* _EXERCISE DESCRIPTION_
Swap every occurrence of "icon" in the items below for "symbol", leaving everything else unchanged, and give the items again without the pictures.

-- start STORED ROWS --

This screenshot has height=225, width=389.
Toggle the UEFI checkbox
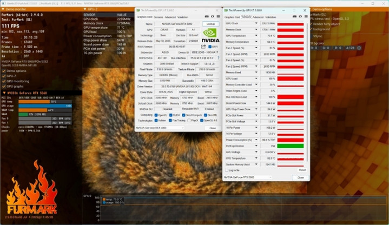tap(210, 47)
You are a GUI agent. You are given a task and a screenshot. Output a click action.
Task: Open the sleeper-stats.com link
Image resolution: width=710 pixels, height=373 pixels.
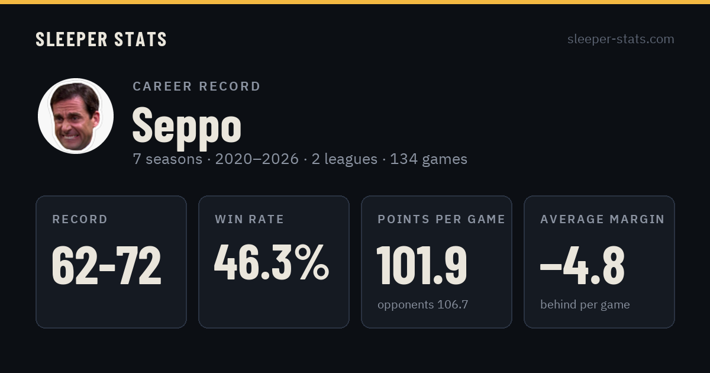621,39
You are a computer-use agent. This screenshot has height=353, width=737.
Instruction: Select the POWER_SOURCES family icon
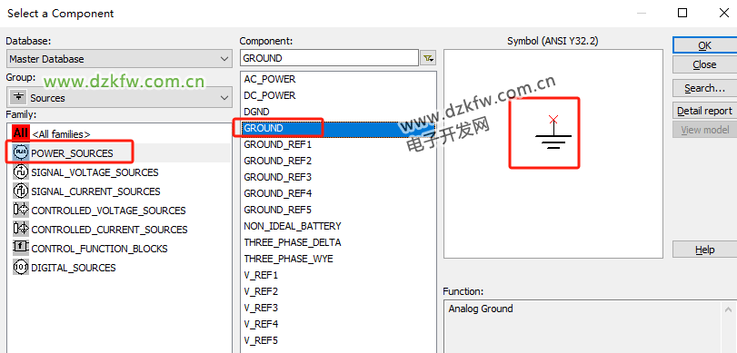[21, 153]
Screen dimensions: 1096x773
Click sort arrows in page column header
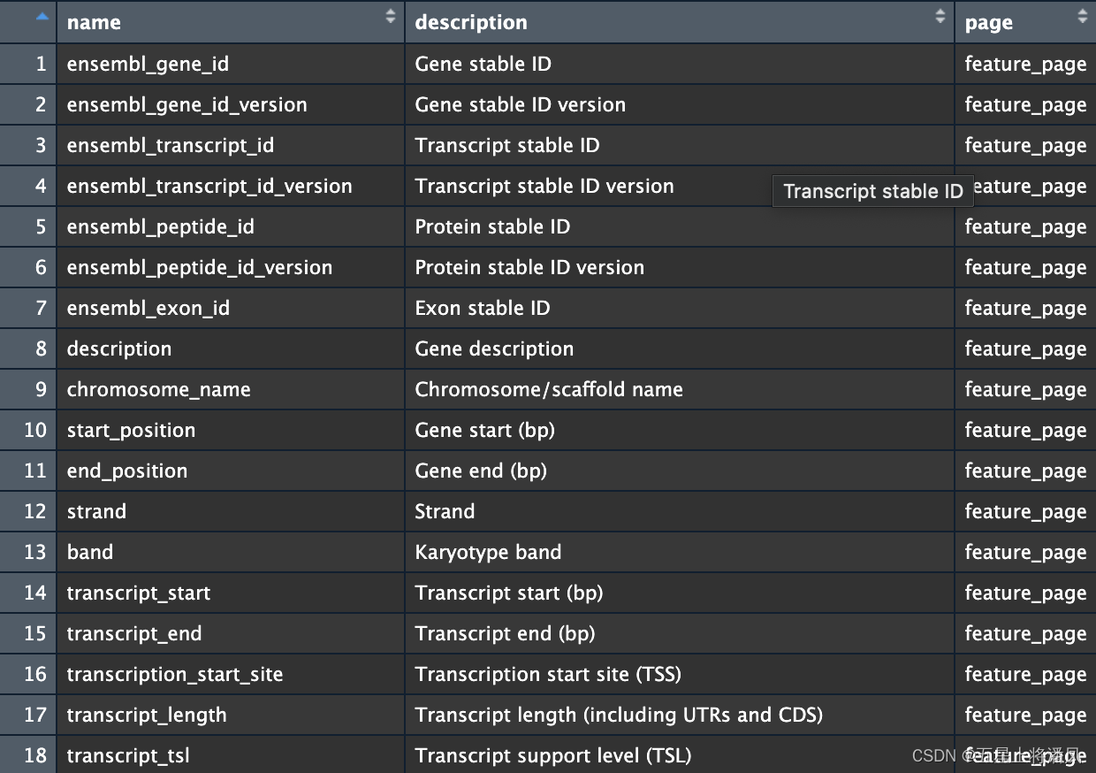click(x=1083, y=16)
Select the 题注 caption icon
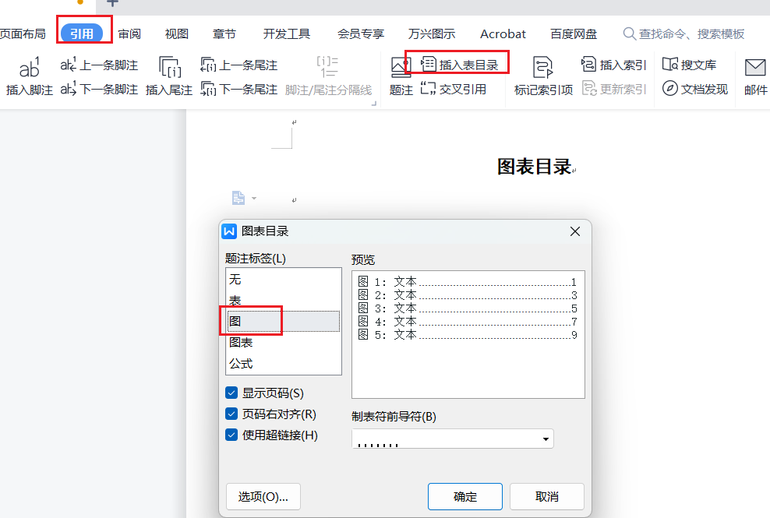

-- end STORED ROWS --

* _EXERCISE OUTPUT_
This screenshot has height=225, width=389.
Toggle the UEFI checkbox
tap(210, 47)
You are a GUI agent. You are given a task and a screenshot. Output a click action.
Task: Open the sleeper-stats.com link
Image resolution: width=710 pixels, height=373 pixels.
621,39
You are a computer-use agent. This screenshot has height=353, width=737.
Instruction: Select the POWER_SOURCES family symbol
[21, 153]
Screen dimensions: 1096x773
Click sort arrows in page column header
click(x=1083, y=16)
Select the 题注 caption symbol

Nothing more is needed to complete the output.